▶ **Text shown**:
Augmenting Surgical Perception

While offering clinical and ergonomic benefits, teleoperated surgical robots substantially change the perceptual feedback available to surgeons. Direct manipulation heavily relies on touch, but most robots provide no haptic feedback due to challenges in both sensing and closed-loop stability. About 15 years ago, my team invented a practical and effective way to add haptic feedback to such systems. VerroTouch measures, transmits, and actuates the naturalistic instrument vibrations that are mainly caused by transient contact; this type of vibrotactile feedback facilitates acquisition and evaluation of surgical skill. Contact forces can also be estimated by visually observing the instruments and the soft materials they touch, much as experienced surgeons do. Though more developed than haptics, the visual feedback provided by teleoperated surgical robots can also be improved. Surgeons appreciate our interactive approach to visual augmented reality, particularly praising voice commands and accurate 3D measurements. Finally, we have come to believe that viewing the surgical field from a single stereoscopic viewpoint limits depth perception, anatomical visibility, safety, and future autonomy. We thus recently created the first da Vinci Research Kit with two controllable stereo endoscopes and are exploring the potential of multi-view surgical telerobotics.

▶ **Given entries**:
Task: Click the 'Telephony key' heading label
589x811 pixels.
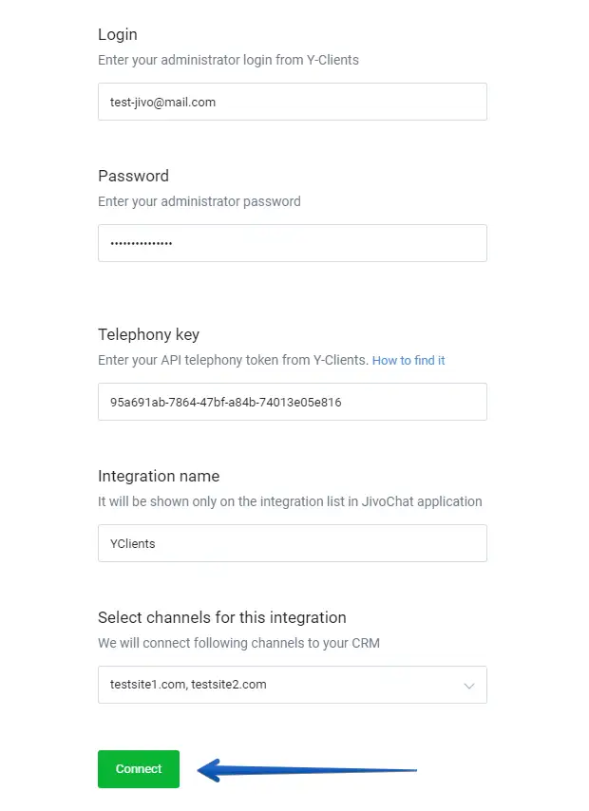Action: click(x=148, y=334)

* * *

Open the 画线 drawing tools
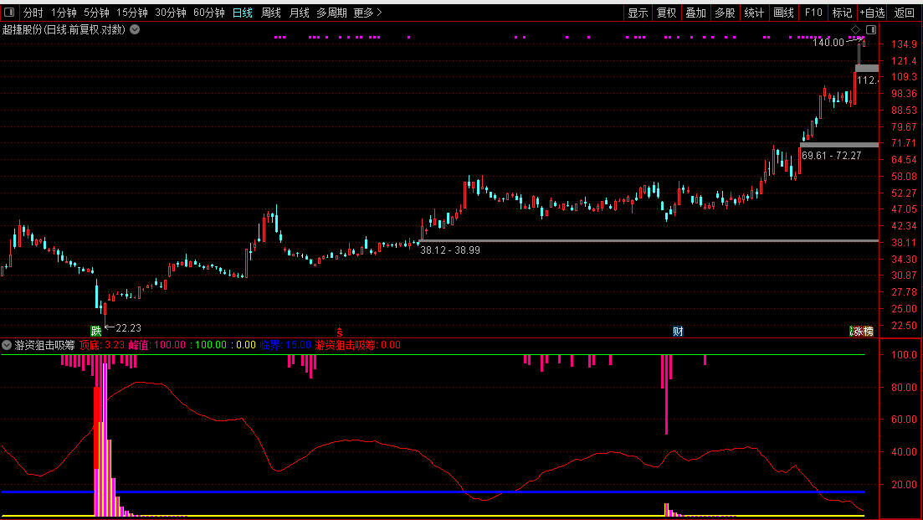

...

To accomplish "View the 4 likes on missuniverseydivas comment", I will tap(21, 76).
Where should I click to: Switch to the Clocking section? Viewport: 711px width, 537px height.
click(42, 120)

▶ **Tasks and exercises**:
a) Sum up the text on augmenting surgical perception in two sentences.
b) Pick up the text on augmenting surgical perception after its final sentence and keep it going.
You won't need the listing for this.

▶ **Responses per task**:
a) Teleoperated surgical robots change what surgeons can perceive, and most give no haptic feedback, so the writer's team invented VerroTouch, which measures, transmits, and actuates instrument vibrations caused mainly by contact. The team has also worked on visual augmented reality and recently built the first da Vinci Research Kit with two controllable stereo endoscopes to explore multi-view surgical telerobotics.

b)
Biography

Katherine J. Kuchenbecker is a Director at the Max Planck Institute for Intelligent Systems (MPI-IS) in Stuttgart, Germany, and an Honorary Professor at the University of Stuttgart. She earned her Ph.D. in Mechanical Engineering with Günter Niemeyer at Stanford University in 2006, did postdoctoral research with Allison M. Okamura at the Johns Hopkins University, and was an engineering professor in the GRASP Lab at the University of Pennsylvania from 2007 to 2016. Her research blends haptics, teleoperation, physical human-robot interaction, tactile sensing, and medical applications. She delivered a TEDYouth talk on haptics in 2012 and has been honored with a 2009 NSF CAREER Award, the 2012 IEEE RAS Academic Early Career Award, a 2014 Penn Lindback Award for Distinguished Teaching, elevation to IEEE Fellow in 2021, and various best paper, poster, demonstration, and reviewer awards. She co-chaired the IEEE Haptics Symposium in 2016 and 2018 and was Editor-in-Chief of the 2025 IEEE World Haptics Conference.